While he has typically voted along conservative lines and has long championed pro-business stances, Upton also has been seen as more of moderate at various times in his career. That, in turn, brought occasional challenges against him from both more conservative Republicans and more liberal Democrats. To secure the chairmanship of the Energy and Commerce Committee, for example, he had to overcome vocal opposition from conservative media personalities, including Rush Limbaugh and Glenn Beck. Upton took a sharp turn to the right in order to gain and maintain the chairmanship for as long as he did.

But he also has shown a willingness to buck his party — such as when he voted in favor of infrastructure legislation last year that is worth billions to Michigan.

However, that willingness to go against his party cost him. When Trump suggested John Dingell might be in hell instead of heaven during a rally in Battle Creek, Upton — seeing how it hurt Debbie Dingell — told the president to apologize, but Trump refused. Then, after Trump refused to accept that he lost the 2020 election to Biden — and held a rally in Washington telling people to keep fighting on the day Congress was meeting to certify the results — Upton had enough.

Sitting by himself in his office, he watched the rioters attack the U.S. Capitol. He was one of 10 Republicans who voted to impeach Trump, though the Senate failed to get the votes needed to convict him. Also voting to impeach was U.S. Rep. Peter Meijer, R-Grand Rapids, who is running for reelection this year despite Trump's endorsement of another candidate, John Gibbs.

Some county Republican groups moved to censure Upton because of the vote, but he continued to stand by it.

Even so, Upton clearly held out the possibility of running for another two-year term, his chances helped greatly by the fact that, until a few weeks ago, Trump had endorsed a little-known state legislator, Rep. Steve Carra, R-Three Rivers, to run against him. That meant there was the chance that Huizenga and Carra would split the Republican field and Upton could win.

In February, he put out a TV ad saying he was "proud of his record," suggesting he was mounting another run.

But then, Trump suddenly announced he was withdrawing his endorsement of Carra and giving it to Huizenga instead. Carra departed the race, making Upton's reelection a far tougher task.

Macomb County Public Works Commissioner Candice Miller, a former congresswoman who served with Upton, put out a statement saying his retirement "is truly a great loss for Michigan."

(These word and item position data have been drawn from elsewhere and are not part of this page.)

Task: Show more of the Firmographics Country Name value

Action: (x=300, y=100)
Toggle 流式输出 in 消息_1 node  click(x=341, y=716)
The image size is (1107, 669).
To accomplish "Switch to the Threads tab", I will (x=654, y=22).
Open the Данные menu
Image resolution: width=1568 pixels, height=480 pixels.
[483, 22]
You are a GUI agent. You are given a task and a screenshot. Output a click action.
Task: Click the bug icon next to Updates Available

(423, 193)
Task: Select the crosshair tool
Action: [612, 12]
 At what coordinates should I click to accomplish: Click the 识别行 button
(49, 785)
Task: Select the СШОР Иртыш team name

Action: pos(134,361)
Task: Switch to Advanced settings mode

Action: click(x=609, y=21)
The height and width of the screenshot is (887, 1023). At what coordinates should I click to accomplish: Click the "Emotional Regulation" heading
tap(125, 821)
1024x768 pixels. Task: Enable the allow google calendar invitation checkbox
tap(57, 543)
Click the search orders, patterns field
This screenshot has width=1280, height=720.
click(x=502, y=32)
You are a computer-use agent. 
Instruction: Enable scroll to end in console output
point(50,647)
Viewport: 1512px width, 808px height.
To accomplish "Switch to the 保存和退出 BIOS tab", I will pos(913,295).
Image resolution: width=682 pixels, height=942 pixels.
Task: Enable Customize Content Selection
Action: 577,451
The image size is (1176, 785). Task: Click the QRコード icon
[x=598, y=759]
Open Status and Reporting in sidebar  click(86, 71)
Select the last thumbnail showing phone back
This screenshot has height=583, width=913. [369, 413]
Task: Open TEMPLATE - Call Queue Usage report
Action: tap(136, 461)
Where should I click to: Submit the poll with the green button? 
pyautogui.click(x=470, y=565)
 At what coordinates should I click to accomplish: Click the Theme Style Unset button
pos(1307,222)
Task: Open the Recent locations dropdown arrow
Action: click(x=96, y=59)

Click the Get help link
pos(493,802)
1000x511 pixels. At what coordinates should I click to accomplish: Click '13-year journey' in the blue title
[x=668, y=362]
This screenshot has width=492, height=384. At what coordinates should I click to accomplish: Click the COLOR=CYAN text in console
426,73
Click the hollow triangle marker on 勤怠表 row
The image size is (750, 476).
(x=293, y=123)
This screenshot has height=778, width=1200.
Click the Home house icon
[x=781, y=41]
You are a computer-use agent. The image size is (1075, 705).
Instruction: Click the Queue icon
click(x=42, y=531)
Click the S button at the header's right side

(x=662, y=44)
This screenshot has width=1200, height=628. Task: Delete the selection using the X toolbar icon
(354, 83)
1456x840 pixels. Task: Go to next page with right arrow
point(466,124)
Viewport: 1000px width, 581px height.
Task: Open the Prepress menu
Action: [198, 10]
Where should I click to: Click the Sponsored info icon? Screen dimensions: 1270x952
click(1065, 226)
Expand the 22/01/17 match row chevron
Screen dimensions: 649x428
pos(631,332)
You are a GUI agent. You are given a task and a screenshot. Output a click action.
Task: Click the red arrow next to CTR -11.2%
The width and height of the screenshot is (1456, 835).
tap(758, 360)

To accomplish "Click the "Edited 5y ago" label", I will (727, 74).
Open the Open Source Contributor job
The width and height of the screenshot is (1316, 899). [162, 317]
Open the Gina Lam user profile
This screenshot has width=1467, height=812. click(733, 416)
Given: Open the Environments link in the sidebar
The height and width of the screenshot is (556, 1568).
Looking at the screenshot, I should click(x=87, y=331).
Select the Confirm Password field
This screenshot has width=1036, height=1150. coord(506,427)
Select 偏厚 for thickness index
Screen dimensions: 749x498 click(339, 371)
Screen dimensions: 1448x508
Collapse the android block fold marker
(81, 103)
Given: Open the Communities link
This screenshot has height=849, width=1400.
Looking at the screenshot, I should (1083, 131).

"Whether it was defending the auto industry, protecting the Great Lakes, supporting our veterans or our workers, Fred Upton was always there standing shoulder-to-shoulder in the trenches, working and fighting for our great state," she said. "And he did it all with honor, integrity, decency and as a true public servant who would always do what he believed was right, regardless of the political consequences."

Gov. Gretchen Whitmer, a Democrat, issued a statement calling Upton "a passionate advocate for the issues he cares about" and someone who "never hesitates to showcase his independent streak."

"We could all learn something from his tenure and strive to live and lead with the values he embodies," she continued.

Speaking on the House floor, Upton said he was guided throughout his career in Congress by the idea: "If it's good policy for Michigan, it's good enough for all of us."

He also said he felt like he had done what he was sent to Congress to do, and that, like the former Boy Scout he is, "I believe in leaving the campground better than I found it."